Scene20 Silencio

Inés

La garganta de Inés latía débilmente. Con la cabeza apoyada sobre la mesa, y el resto del cuerpo vagamente sentado en una silla, le sobrevenían ráfagas de temblores de un frío tan profundo que le castañeaban los dientes. Abrió los ojos y vio a su padre tirado en el suelo, un poco más allá. No le costó reconocer que no sentía ninguna pena por él, ni su corazón se vio apesadumbrado por la pérdida de su padre. No le había querido, así como él no le había querido a ella.

Una lágrima temblorosa le resbaló por la mejilla, mientras cerraba de nuevo los ojos. Iba a morir sin haber conocido la sensación de ser amada por nadie. Trece años de una existencia miserable, la existencia más miserable sobre la faz de la tierra.

El bullicio de la fiesta a su alrededor comenzó a quedar amortiguado en sus oídos, como si tuviera la cabeza metida dentro del agua. Se moría, y frente a sus ojos ciegos comenzaba a surgir, como en una tormenta silenciosa, el color blanco. Ese color que odiaba, pues estaba presente en todo su cuerpo, había surgido tras sus párpados y parecía que la envolvía en un sudario, metiéndosele por la boca, entreabierta, que aún exhalaba débiles suspiros, y por los oídos, acallando cualquier otro sonido.
Y de esta manera, zambullida en aquel blanco mortal, dejó de ser consciente de su propio cuerpo, de su sangre caliente resbalando por su cuello, de la dura mesa bajo ella, de la fiesta a su alrededor que se congratulaba por su muerte, que literalmente se alimentaba de ella.

Y así comenzó a caer sin freno hacia una serenidad que jamás había conocido antes.
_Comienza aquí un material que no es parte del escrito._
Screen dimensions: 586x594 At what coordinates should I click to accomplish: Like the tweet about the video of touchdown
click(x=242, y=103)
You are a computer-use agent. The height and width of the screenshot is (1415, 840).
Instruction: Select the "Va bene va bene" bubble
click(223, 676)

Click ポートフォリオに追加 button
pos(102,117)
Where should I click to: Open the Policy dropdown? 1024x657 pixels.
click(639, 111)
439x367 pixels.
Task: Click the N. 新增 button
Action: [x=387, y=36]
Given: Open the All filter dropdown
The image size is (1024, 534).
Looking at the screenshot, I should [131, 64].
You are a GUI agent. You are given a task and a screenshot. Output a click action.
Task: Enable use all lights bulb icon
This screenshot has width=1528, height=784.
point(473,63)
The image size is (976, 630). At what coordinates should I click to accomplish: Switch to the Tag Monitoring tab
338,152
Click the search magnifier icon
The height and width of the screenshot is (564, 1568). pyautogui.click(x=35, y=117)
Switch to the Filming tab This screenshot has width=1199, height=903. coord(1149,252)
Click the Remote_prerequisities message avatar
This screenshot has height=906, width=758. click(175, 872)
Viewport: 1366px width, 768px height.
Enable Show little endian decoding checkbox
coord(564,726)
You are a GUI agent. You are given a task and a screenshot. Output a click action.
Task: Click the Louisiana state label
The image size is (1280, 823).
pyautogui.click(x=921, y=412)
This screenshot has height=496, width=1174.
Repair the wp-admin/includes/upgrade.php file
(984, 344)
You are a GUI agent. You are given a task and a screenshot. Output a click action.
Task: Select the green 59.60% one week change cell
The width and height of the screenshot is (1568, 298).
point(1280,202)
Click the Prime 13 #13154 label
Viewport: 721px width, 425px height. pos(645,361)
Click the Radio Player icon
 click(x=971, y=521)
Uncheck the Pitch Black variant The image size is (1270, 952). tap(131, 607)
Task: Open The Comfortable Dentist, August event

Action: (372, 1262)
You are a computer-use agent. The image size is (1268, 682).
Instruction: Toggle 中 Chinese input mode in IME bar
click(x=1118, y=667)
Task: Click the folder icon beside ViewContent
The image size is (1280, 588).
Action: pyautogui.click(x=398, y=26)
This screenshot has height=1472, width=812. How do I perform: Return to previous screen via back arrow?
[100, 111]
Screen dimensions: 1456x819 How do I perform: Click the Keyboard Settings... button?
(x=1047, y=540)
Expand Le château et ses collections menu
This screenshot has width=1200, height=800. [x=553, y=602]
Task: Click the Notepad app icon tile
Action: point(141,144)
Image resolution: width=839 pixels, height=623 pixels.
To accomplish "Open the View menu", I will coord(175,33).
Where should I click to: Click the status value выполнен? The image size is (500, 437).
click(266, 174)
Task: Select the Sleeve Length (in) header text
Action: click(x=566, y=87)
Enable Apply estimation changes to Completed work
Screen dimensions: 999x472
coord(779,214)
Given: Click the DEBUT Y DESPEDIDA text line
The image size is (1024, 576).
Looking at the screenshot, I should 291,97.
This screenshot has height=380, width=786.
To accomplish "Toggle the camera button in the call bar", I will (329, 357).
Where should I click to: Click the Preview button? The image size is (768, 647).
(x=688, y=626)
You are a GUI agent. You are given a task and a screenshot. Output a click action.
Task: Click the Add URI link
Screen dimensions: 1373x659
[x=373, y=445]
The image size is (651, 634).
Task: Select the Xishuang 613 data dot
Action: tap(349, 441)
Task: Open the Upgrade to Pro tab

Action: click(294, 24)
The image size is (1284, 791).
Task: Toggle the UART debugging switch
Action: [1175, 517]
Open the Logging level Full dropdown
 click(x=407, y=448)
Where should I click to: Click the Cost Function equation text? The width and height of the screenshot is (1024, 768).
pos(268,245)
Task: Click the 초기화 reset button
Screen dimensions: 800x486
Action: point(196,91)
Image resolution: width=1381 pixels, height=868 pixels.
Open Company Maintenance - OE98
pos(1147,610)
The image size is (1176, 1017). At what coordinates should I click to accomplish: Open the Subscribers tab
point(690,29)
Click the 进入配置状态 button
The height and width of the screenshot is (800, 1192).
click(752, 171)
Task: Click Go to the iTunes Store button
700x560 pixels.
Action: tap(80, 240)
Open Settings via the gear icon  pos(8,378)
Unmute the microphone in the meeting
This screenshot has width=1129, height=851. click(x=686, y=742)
Hacia una calma que comenzó a anhelar sin conocerla. Si aquello era morir, pensó, ahora se arrepentía de todos aquellos días de tristeza y soledad, esperando por una vida mejor. Se arrepentía de toda aquella noche, aferrándose con terror a una vida ingrata. Al fin y al cabo, era como sentirse inducida a un sueño reparador que le prometía alivio y descanso, silencio y calma.

Por primera vez en su vida, se sintió feliz, sin atisbo de miedo o soledad. Se zambulló de lleno en aquel silencio frío y cuando por fin pudo rozar la paz con los dedos, sintió algo caliente y amargo en la boca, y algo dentro de ella, algo más primitivo que su consciencia cansada, se aferró a aquel elixir que le renovaba las fuerzas.


Antes de que se diera cuenta tuvo que luchar contra una rabia nueva nacida de su interior, y de su boca chorreando la sangre de un desconocido, surgió un rugido que arrancó de golpe cualquier silencio apacible que hubiera embargado su alma. Y antes de abrir los ojos, sabiendo que, de alguna manera, le habían devuelto la vida, supo que desde entonces tendría que luchar todos los días para encontrar de nuevo aquella calma, aquel silencio del alma, sin encontrarlo jamás.